Pour les adhérents des régimes spéciaux, cela se traduit par la perspective d'une amputation très inégalitaire des droits à pension qu'ils pensaient avoir accumulés. Une amputation injustement répartie a déjà été pratiquée par la loi de 1993 en ce qui concerne les salariés du privé, et par celle de 2003 pour les fonctionnaires.
Pour comprendre ce qui se passe, il faut avoir présent à l'esprit le concept d'équivalent patrimonial des droits à pension, ou patrimoine retraite, base de l'analyse économique des retraites depuis plusieurs décennies ; le législateur suédois l'a intégré, mais il reste étranger à son homologue français. Depuis bientôt un siècle, à la suite de Irving Fisher, les économistes établissent une équivalence entre un flux de revenus et un capital. Les organismes d'assurance vie utilisent couramment cette équivalence pour convertir une somme d'argent en une rente viagère. Le patrimoine retraite est la somme qui, ainsi convertie, procurerait les pensions attendues. Quand une loi dispose que vous recevrez moins que ce qui était prévu jusque là, votre patrimoine retraite diminue. La prodigalité avec laquelle les droits à pension ont été distribués pendant plusieurs décennies fait qu'il est impossible de ne pas amputer les patrimoines retraite – c'est la raison pour laquelle nos régimes ne sont pas à prestations définies, mais à prestations apparemment définies.
Les réformes de 1993 et 2003, et la réforme projetée des régimes spéciaux, ont eu et ont pour but et pour effet de réduire les patrimoines retraites existant comme de ralentir le rythme de leur constitution à l'avenir. C'est la raison pour laquelle, nonobstant toute chicane juridique, ces réformes ont, fondamentalement, un caractère rétroactif. Concrètement, Isidore, salarié d'EDF depuis 20 ans, croyait avoir signé pour percevoir en échange de son travail, non seulement son traitement mensuel, mais aussi une rente viagère à compter de son cinquante-cinquième anniversaire, sur la base de 2 % de son traitement de fin de carrière pour chaque année travaillée. Or ce salaire indirect va être réduit : au lieu de 2 %, il ne touchera que 1,875 %. Pour 20 années travaillées avant la réforme, sa rente est donc ramenée de 40 % à 37,5 % de son salaire : il perd 2,5 % de son traitement pendant plus de 25 ans. En supposant qu'il ait comme perspective 3 000 € par mois en fin de carrière, cela fait 22 500 €, soit 6,3 % de son patrimoine retraite.

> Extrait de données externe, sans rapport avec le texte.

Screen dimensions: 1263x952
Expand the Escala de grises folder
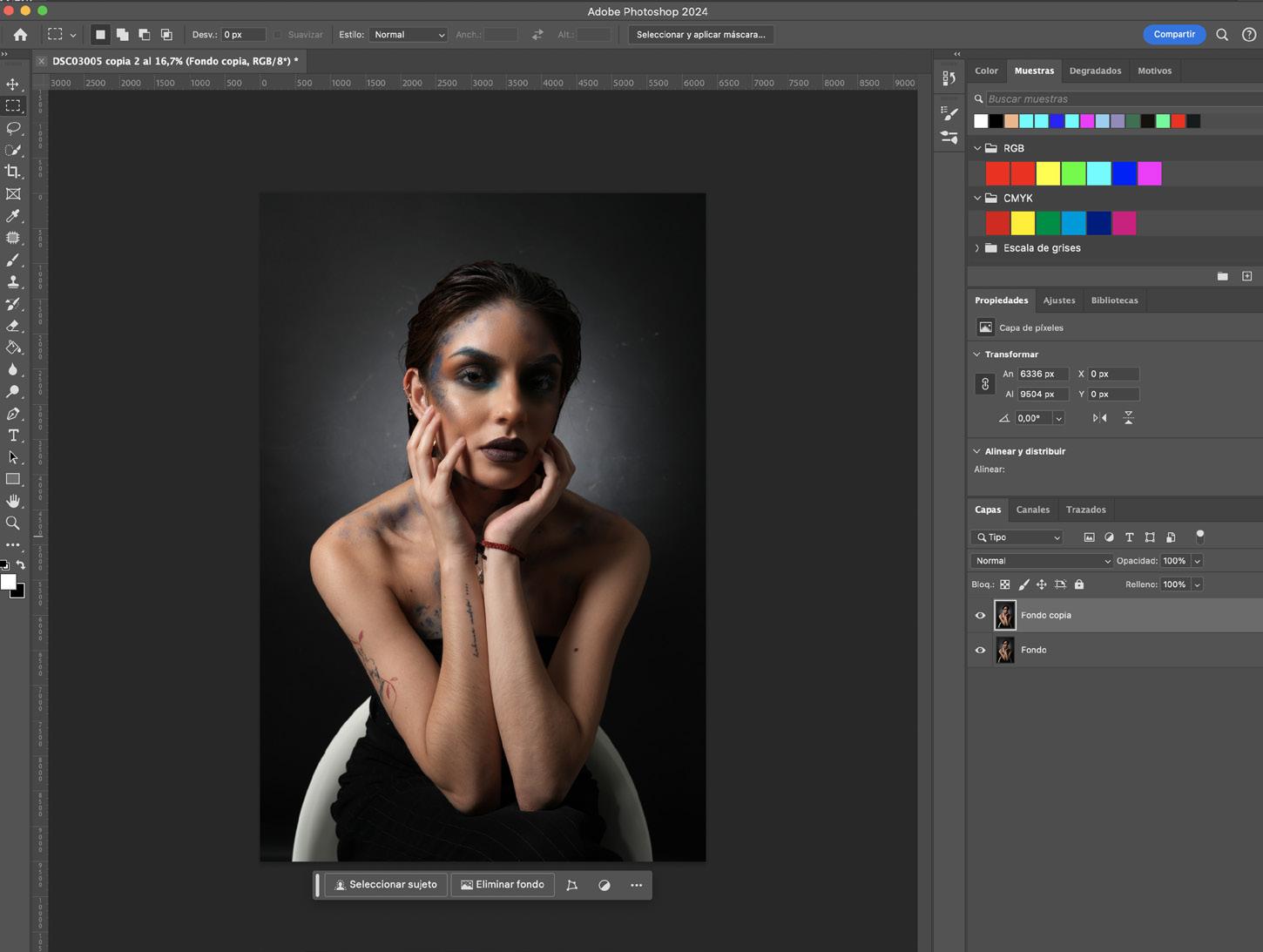[x=977, y=248]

Cela sans compter l'effet de la décote, qui accentuera la ponction, plus ou moins selon l'âge qu'avait Isidore lors de son embauche.
Le cas d'Anatole, 54 ans, 35 ans de service, est tout à fait différent : l'entrée en vigueur des nouveaux barèmes devant être progressive, il perdra beaucoup moins, par exemple 0,3 % de son patrimoine retraite. Telle est l'inégalité de traitement : les personnes proches de la retraite perdent peu, et le taux de la ponction augmente au fur et à mesure que l'on s'en éloigne. Clémente pour les quinquagénaires, la réforme est beaucoup plus dure pour les quadragénaires et trentenaires.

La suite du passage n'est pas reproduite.